According to the “State of Cloud Security: Are Businesses Addressing Key Vulnerabilities in 2024?” survey conducted by CDNetworks, 20% of respondents admitted experiencing a major cyber attack at least once in the last 12 months. Meanwhile, 40% said they were unsure.
Although the percentages of companies directly impacted may seem relatively low at first glance, it’s concerning that 1 in 5 organisations have been affected (some more than once). Additionally, the number of ‘unsure’ responses points to a potential preparedness gap. Many organisations may be unknowingly exposed due to a lack of awareness or insufficient resources dedicated to cybersecurity.
AOPG Insights recently partnered with CDNetworks, a global leader in Content Delivery Networks (CDN), and conducted a micro-survey—titled “State of Cloud Security: Are Businesses Addressing Key Vulnerabilities in 2024?”—to assess cloud security readiness among organisations in the region. The findings were mixed, offering encouraging insights that suggest progress, but also highlighting areas of concern that require immediate attention.
Key takeaways include:
• Cybersecurity Gaps: Companies see the need for cybersecurity but lack readiness and resources in API security, monitoring, and threat intelligence.

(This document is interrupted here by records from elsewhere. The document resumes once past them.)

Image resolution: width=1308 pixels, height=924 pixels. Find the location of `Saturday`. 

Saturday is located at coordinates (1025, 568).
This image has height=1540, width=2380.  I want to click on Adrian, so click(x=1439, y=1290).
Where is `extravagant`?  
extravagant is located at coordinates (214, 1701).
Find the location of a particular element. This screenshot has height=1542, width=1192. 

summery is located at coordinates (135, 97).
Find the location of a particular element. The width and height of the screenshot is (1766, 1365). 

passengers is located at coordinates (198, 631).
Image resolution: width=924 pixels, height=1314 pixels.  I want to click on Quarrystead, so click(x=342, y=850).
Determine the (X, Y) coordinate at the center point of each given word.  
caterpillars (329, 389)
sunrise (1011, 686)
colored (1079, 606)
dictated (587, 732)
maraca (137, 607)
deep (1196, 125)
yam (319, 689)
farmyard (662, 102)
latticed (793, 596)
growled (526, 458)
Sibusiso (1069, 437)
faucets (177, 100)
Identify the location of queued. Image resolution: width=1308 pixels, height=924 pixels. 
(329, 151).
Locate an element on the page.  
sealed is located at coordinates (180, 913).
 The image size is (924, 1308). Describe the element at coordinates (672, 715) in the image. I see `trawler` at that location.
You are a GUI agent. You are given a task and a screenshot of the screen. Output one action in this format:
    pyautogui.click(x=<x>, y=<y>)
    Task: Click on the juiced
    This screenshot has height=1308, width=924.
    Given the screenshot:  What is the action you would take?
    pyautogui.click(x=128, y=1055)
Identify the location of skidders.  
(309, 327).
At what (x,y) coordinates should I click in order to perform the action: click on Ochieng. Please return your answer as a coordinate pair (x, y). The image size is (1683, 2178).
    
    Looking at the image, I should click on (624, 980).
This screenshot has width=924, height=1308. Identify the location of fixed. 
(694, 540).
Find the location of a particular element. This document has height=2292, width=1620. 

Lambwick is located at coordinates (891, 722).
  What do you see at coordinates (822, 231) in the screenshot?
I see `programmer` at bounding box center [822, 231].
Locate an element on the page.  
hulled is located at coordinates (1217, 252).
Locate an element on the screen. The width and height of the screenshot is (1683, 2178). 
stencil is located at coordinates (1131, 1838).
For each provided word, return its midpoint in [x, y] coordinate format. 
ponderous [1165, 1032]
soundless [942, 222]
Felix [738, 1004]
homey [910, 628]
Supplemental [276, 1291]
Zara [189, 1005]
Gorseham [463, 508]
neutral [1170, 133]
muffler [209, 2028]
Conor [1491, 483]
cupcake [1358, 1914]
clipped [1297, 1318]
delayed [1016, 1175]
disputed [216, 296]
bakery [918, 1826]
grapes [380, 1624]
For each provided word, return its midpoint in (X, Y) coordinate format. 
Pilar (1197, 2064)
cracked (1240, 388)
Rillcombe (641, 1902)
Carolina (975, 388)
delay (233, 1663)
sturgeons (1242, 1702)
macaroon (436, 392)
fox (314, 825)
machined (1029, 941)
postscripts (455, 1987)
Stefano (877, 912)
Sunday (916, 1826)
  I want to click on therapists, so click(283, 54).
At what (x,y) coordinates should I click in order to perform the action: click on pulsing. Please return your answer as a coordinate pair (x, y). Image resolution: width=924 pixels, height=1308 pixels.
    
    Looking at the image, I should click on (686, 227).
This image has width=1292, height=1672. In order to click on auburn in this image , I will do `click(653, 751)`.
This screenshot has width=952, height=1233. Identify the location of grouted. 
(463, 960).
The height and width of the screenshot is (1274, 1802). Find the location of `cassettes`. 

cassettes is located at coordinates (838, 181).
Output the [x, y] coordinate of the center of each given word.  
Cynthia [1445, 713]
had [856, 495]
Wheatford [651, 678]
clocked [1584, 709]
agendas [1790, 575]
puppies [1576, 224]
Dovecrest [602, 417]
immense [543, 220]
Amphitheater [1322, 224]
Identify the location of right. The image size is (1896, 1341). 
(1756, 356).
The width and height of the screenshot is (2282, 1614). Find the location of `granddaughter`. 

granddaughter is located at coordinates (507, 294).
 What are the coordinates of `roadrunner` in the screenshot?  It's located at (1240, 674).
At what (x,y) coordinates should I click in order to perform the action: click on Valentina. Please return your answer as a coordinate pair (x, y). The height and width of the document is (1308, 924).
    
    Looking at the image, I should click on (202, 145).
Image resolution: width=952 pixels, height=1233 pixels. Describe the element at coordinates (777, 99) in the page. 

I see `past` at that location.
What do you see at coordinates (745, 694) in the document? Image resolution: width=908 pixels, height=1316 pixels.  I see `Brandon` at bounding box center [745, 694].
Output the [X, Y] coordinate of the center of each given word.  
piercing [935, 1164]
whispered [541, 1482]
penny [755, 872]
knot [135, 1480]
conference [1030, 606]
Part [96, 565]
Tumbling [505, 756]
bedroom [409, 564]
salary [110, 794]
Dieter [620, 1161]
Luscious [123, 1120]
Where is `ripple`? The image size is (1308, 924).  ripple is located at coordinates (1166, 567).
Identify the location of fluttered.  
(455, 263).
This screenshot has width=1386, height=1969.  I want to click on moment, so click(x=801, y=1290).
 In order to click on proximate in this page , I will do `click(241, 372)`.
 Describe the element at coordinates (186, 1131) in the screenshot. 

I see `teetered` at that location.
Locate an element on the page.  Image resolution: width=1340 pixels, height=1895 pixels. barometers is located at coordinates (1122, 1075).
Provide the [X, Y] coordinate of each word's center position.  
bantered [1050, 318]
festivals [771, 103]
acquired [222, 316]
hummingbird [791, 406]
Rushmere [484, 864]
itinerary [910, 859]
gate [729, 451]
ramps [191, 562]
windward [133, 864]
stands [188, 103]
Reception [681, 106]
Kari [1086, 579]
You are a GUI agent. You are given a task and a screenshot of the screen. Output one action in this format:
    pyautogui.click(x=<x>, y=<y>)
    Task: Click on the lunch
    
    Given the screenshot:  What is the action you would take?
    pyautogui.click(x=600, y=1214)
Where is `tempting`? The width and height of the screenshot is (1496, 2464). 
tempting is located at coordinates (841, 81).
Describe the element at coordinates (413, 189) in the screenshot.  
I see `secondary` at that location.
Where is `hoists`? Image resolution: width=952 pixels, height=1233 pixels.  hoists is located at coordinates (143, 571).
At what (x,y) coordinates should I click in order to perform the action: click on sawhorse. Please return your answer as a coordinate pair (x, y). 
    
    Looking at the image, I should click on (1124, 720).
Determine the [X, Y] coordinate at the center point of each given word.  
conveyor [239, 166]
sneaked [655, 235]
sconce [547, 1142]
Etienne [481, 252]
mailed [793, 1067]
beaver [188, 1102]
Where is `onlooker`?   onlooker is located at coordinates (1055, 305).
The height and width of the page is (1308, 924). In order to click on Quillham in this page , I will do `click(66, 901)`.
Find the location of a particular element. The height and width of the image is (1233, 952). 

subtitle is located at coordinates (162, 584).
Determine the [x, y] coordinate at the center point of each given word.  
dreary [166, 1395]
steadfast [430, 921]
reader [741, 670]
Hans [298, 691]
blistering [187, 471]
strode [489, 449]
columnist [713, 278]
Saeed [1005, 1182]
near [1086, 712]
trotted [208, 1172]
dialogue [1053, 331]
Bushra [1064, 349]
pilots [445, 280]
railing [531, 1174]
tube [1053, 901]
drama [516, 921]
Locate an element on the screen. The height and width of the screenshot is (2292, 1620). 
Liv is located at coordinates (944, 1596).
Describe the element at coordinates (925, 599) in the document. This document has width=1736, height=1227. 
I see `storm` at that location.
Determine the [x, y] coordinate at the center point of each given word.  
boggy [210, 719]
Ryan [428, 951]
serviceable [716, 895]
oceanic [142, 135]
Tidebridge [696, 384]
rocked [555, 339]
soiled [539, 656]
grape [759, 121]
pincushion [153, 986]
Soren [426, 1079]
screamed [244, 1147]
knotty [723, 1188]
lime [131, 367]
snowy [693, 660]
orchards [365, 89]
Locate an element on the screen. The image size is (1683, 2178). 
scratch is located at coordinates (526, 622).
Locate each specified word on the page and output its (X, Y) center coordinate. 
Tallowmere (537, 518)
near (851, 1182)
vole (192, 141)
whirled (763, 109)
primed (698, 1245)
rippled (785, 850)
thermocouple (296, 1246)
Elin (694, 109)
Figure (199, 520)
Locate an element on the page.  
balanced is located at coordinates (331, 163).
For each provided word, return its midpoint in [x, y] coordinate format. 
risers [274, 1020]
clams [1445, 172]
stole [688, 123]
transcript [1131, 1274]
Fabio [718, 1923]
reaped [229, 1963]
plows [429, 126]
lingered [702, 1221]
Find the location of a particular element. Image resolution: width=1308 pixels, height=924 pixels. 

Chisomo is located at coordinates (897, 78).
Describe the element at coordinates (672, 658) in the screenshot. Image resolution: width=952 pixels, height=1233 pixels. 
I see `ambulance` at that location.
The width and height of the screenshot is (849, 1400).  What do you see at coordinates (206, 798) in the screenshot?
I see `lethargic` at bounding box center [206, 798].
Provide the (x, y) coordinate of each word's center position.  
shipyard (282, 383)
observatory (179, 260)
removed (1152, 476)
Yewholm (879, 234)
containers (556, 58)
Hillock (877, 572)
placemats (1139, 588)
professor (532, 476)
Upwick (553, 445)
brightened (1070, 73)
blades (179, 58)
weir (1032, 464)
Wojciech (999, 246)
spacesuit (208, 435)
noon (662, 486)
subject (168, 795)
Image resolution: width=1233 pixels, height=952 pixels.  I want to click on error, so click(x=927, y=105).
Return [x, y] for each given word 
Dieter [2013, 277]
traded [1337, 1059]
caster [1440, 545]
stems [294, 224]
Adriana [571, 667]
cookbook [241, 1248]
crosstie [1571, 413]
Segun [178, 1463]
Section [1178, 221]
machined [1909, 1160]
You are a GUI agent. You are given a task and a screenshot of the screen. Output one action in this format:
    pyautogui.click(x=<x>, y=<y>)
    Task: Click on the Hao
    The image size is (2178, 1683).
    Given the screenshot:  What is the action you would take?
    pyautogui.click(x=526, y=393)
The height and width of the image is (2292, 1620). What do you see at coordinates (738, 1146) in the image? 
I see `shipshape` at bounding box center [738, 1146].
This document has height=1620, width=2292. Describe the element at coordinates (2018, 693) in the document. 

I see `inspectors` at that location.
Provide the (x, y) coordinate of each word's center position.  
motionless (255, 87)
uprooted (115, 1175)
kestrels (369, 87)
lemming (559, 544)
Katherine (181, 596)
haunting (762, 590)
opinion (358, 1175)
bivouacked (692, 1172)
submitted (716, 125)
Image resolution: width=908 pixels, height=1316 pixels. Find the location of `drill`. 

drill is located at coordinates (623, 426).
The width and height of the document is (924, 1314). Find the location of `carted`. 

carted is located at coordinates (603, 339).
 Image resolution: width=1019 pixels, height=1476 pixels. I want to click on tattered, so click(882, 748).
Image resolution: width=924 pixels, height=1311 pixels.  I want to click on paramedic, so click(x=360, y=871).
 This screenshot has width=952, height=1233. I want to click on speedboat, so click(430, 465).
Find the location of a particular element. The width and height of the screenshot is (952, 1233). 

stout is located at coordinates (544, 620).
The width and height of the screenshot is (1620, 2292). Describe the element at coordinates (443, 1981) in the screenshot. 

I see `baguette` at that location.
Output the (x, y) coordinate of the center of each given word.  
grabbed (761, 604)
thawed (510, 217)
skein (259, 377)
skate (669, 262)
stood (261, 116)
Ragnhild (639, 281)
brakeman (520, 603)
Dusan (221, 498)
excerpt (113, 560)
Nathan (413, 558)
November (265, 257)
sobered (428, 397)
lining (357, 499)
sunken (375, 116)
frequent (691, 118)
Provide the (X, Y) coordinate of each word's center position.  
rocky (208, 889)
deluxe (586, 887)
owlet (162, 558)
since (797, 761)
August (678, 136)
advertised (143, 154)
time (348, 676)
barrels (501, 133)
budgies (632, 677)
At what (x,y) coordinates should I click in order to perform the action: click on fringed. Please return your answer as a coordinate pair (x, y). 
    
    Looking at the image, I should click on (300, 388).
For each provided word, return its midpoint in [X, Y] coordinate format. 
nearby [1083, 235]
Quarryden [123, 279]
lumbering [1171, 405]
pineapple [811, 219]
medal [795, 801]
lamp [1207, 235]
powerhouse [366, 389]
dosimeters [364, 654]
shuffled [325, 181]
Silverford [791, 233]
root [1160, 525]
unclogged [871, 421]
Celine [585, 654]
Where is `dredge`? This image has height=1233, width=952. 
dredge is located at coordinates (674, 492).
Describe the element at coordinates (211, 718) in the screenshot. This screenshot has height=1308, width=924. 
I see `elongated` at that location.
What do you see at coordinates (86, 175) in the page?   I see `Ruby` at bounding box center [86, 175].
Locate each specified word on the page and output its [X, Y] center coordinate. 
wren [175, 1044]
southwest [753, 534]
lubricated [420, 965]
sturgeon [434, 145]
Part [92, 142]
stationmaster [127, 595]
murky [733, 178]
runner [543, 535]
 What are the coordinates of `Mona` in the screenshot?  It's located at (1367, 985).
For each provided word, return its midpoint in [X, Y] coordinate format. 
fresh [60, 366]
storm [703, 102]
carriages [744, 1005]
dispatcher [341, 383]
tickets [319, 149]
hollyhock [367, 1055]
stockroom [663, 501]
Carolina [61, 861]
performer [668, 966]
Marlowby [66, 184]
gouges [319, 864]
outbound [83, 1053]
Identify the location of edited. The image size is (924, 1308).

• Mixed Practices: While awareness and multi-layered cloud security are improving, gaps in API management and data security persist.
• MSSP Interest: Growing interest in Managed Security Service Providers (MSSPs) reflects a need for enhanced security and support for resource-limited companies.
Find out more about the survey, its findings, and recommendations HERE.
Click here to download the survey now
While the cloud offers immense benefits for businesses, it also presents a new attack surface for malicious actors, whose means of attack have only grown more sophisticated. Some of the most serious threats to the cloud are as follows:
• Distributed Denial-of-Service (DDoS) Attacks: These attacks overwhelm a system with traffic, making it unavailable to legitimate users’ environments.
• Automated Bot Attacks: Malicious bots can be used to automate tasks such as credential stuffing, account takeover attempts, and scraping sensitive data.
• Ransomware: This type of malware encrypts an organisation’s data, rendering it inaccessible until a ransom is paid.
• SQL Injection: Attackers exploit vulnerabilities in web applications to inject malicious code that can steal sensitive data.
• Cross-Site Scripting (XSS): Hackers inject malicious scripts into websites that can steal user data or redirect them to phishing sites.
In its “State of Cloud Security: Are Businesses Addressing Key Vulnerabilities in 2024?” report, CDNetworks recommends that organisations implement a defence-in-depth security strategy.
In this multi-layered approach, various security controls are implemented to safeguard the organisation’s cloud environments from a range of threats. If one layer is breached, the subsequent layers are designed to contain and mitigate the threat, effectively preventing it from compromising the organisation’s network and cloud infrastructure.
It is an encompassing strategy for cloud security, and the results of the CDNetworks survey indicate a growing recognition of the importance of cloud security, as over half (51%) of the respondents have prioritised implementing multi-layered security measures.